» **Quoted text**:

==============================

We've built an enrichment to fill missing values in your data. Missing values can be annoying, misleading and disruptive. Replacing them with specific values can help to clean up and prepare your dataset for analysis.

Choose Fill Missing Values from the data enrichment tab inside of the project setup wizard to start replacing missing values. Then, select a variable with missing values and tell Graphext how you would like to fill these values. You can choose from options like using a constant value, using the most or least frequently occurring value and using the column's minimum or maximum value. Look for the replaced variable in your transformed dataset.

If you'd prefer, you can always use a different enrichment to predict missing values!

How can I start using it?
  • Start building a project using a dataset with missing values.
  • Choose Fill Missing Values from the data enrichment tab inside your project setup wizard.
  • Tell Graphext which column contains your missing values.
  • Choose how you want to replace your missing values.
  • That's it. Look for the replaced variable in your transformed dataset.

04: Dataset Info: Sources & Descriptions

We've added space to describe your dataset and reference it's original source inside Graphext.

Context is always important but when dealing with data - it is essential. Referencing your data leaves behind a trail that other team members or researchers can trace to validate or continue your analysis.

To start describing and referencing a dataset, find it from inside of your team's Graphext workspace. Then open the dataset info menu using the 3 dots on the far right of your dataset card. Enter the source URL and write a description then click on the dataset to see this information listed above your data.

How can I start using it?
  • Find a dataset inside your Graphext workspace and select the three dots from the far right of the dataset card.
  • Choose Dataset Info from the menu list.
  • Enter a source URL and write a short description.
  • Save your changes.

Fixes and Improvements

- Added the ability to change the name of a team.

- Fixed an issue with info cards not appearing after clicking on a node in the Graph.

- Fixed a bug causing the creation of a new project to fail after moving some data to the trash.

- Added a menu button to instantly open a variable in the Correlations panel.

- Added a legend to list variables. A white circle indicates that white-coloured nodes refer to data belonging to more than one list category.

Stories Worth Sharing

01. Segmenting 1000 Supermarket Customers Using Sales Data

Our team clustered 1000 supermarket sales in order to segment customers according to their buying habits.

==============================

» **Data provided**:
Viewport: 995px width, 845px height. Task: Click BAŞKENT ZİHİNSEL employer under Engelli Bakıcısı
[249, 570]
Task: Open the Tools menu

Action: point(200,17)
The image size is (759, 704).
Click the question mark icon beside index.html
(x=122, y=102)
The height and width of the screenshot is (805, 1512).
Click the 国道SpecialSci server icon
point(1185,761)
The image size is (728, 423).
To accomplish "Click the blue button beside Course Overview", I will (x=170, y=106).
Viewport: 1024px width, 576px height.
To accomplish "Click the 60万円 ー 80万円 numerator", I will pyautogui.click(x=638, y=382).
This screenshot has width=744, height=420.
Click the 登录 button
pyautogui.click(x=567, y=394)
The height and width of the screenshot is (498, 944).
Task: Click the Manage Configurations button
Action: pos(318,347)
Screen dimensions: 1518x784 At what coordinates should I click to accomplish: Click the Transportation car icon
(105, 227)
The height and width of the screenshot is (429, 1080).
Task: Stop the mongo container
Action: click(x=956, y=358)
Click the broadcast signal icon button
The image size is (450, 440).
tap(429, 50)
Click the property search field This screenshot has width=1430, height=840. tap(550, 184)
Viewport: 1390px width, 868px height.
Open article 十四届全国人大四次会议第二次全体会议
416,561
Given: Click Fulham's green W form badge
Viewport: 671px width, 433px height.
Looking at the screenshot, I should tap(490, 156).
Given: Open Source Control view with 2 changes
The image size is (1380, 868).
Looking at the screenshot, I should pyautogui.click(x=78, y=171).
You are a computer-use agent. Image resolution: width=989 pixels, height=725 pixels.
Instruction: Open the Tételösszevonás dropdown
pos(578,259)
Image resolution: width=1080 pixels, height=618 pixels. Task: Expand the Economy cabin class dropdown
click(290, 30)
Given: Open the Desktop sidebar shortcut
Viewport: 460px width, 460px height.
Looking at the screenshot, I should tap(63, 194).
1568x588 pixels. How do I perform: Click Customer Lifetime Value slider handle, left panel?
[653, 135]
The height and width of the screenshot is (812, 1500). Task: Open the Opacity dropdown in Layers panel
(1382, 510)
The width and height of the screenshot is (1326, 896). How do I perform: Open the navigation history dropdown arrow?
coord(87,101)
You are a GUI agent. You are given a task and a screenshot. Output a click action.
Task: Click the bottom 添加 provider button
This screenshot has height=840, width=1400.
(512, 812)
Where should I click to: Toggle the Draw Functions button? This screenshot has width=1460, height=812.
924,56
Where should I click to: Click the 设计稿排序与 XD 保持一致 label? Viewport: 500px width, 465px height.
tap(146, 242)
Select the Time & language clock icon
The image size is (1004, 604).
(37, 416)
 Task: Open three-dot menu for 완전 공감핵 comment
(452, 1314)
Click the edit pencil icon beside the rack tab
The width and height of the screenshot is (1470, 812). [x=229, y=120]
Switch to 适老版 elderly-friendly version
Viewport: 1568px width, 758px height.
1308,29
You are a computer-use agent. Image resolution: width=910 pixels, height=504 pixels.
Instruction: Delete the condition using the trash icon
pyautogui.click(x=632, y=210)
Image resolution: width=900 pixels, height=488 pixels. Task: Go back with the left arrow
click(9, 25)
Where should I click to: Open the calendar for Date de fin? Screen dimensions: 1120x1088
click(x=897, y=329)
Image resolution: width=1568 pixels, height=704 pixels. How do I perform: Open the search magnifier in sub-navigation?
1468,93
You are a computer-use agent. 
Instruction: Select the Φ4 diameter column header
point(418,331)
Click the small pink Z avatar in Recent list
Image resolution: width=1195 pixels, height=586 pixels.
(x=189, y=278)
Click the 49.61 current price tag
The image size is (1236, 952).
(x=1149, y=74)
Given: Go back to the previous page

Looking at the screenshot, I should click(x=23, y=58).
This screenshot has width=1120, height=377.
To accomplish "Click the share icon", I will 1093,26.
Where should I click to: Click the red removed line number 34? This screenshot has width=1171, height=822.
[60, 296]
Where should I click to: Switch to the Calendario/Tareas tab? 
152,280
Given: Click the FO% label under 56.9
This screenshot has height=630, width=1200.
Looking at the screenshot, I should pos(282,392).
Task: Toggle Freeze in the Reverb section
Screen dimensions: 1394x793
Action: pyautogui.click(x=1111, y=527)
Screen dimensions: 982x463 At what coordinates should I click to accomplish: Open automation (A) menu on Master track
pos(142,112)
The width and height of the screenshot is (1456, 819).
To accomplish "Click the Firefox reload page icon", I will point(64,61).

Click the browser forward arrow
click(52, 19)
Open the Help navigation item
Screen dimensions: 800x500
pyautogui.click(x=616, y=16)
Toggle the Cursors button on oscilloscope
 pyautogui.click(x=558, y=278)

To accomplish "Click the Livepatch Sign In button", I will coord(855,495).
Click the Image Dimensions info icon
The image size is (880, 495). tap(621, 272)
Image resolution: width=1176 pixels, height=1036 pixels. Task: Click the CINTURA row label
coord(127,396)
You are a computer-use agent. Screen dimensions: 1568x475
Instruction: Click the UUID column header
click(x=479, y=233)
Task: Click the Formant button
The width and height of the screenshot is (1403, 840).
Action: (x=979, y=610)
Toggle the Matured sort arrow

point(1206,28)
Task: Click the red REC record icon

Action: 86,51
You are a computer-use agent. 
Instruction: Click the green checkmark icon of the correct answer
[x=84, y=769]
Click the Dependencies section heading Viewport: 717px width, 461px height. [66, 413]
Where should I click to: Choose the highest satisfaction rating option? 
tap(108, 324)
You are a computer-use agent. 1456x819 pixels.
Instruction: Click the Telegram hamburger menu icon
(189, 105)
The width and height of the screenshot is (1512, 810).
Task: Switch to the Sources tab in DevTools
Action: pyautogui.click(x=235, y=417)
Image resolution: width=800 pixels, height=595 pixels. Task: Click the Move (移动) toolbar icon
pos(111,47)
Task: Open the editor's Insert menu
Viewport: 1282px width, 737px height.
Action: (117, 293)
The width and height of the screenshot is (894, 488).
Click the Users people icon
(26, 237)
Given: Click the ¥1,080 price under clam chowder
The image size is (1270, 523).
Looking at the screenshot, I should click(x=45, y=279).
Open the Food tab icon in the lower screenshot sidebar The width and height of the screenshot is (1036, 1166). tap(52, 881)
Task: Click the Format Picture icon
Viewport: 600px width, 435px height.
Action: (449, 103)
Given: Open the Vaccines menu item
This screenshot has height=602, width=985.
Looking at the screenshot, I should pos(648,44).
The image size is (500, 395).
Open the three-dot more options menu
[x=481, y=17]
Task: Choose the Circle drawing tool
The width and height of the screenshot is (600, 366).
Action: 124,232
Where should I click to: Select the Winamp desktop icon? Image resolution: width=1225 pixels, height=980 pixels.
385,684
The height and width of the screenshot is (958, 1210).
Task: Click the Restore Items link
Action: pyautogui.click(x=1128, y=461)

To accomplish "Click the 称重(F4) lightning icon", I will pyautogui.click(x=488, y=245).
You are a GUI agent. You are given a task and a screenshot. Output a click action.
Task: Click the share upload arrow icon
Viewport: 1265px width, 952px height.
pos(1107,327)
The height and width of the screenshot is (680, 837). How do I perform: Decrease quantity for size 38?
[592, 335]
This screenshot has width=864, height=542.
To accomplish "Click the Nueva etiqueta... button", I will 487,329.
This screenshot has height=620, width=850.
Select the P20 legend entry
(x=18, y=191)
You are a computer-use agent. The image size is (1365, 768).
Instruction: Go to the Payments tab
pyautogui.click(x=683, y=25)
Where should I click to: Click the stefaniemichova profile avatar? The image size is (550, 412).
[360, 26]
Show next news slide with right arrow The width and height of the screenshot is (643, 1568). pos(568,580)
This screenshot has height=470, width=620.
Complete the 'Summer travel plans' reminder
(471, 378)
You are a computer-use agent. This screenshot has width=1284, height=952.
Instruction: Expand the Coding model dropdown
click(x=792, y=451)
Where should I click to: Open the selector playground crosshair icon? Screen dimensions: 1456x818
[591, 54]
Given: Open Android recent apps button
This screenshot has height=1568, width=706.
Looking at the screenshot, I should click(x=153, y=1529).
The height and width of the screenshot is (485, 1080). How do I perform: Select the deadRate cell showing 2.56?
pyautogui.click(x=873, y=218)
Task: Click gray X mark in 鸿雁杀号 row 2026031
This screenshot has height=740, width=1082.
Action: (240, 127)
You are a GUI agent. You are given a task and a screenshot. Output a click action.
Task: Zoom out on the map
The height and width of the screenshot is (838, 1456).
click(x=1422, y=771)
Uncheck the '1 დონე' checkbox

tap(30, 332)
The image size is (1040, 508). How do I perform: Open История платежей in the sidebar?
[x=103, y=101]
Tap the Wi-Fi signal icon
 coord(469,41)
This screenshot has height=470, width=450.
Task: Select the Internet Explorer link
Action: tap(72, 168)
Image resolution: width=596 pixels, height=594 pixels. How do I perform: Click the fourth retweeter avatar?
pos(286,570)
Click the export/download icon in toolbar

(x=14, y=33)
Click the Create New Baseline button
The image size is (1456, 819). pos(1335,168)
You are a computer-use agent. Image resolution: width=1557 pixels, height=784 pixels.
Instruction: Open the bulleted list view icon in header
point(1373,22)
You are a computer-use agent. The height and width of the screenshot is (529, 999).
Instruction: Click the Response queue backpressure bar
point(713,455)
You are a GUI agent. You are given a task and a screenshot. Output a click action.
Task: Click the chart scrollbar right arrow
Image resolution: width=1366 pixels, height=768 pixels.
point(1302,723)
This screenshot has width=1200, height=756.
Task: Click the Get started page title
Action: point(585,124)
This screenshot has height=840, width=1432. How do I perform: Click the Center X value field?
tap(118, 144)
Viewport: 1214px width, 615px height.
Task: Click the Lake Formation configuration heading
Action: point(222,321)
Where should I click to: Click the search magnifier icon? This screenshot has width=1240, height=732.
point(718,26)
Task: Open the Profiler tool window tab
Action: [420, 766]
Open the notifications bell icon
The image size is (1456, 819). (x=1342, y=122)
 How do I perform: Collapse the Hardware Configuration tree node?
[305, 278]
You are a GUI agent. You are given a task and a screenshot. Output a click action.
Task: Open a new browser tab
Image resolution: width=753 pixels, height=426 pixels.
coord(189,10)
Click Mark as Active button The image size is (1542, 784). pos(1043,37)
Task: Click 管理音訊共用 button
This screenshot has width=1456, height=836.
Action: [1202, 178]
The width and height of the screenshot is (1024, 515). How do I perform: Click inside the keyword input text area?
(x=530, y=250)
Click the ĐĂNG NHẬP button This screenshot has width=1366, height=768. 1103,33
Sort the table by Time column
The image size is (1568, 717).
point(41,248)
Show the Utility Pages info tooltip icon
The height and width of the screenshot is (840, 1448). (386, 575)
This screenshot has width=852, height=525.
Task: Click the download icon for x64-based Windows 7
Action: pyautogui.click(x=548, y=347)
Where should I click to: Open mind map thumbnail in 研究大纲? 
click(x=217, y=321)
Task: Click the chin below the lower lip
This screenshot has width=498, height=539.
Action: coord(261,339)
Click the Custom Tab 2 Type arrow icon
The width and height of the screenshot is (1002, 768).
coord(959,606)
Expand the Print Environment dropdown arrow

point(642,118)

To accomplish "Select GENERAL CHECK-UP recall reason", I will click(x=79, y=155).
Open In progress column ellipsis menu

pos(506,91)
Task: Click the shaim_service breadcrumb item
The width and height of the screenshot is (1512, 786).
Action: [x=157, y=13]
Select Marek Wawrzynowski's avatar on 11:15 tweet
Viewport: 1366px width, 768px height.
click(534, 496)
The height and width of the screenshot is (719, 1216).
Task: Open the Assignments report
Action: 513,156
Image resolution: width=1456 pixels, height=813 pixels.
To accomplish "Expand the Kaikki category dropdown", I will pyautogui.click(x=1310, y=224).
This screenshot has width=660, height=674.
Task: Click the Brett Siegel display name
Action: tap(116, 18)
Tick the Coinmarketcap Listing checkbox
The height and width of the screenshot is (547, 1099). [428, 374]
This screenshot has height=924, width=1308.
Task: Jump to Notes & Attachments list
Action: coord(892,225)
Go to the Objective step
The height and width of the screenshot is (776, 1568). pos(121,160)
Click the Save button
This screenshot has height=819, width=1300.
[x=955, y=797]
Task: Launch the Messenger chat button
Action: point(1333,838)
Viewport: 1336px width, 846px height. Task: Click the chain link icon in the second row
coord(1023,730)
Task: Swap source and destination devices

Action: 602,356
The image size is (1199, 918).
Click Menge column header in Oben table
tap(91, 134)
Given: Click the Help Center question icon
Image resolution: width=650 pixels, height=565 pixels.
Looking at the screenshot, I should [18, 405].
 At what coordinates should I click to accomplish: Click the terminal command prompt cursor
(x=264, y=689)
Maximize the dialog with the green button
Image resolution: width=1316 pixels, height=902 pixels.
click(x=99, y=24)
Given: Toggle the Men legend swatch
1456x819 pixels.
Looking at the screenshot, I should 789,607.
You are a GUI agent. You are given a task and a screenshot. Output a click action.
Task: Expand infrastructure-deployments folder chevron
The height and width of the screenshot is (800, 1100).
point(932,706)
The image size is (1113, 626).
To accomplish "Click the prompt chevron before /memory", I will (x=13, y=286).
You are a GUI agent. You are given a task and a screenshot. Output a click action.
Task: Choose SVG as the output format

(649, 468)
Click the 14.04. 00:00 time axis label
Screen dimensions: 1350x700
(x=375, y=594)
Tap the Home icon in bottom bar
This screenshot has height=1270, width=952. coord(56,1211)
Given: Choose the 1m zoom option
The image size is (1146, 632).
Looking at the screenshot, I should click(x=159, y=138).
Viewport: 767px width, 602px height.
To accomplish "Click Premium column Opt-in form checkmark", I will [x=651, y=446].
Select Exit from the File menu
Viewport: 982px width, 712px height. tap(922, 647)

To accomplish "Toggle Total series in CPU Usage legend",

==============================

» **The request**: Return everything in the release notes on data enrichment and dataset info from "Context is always" down to "continue your analysis.", copied exactly.

» **Answer to the exercise**:
Context is always important but when dealing with data - it is essential. Referencing your data leaves behind a trail that other team members or researchers can trace to validate or continue your analysis.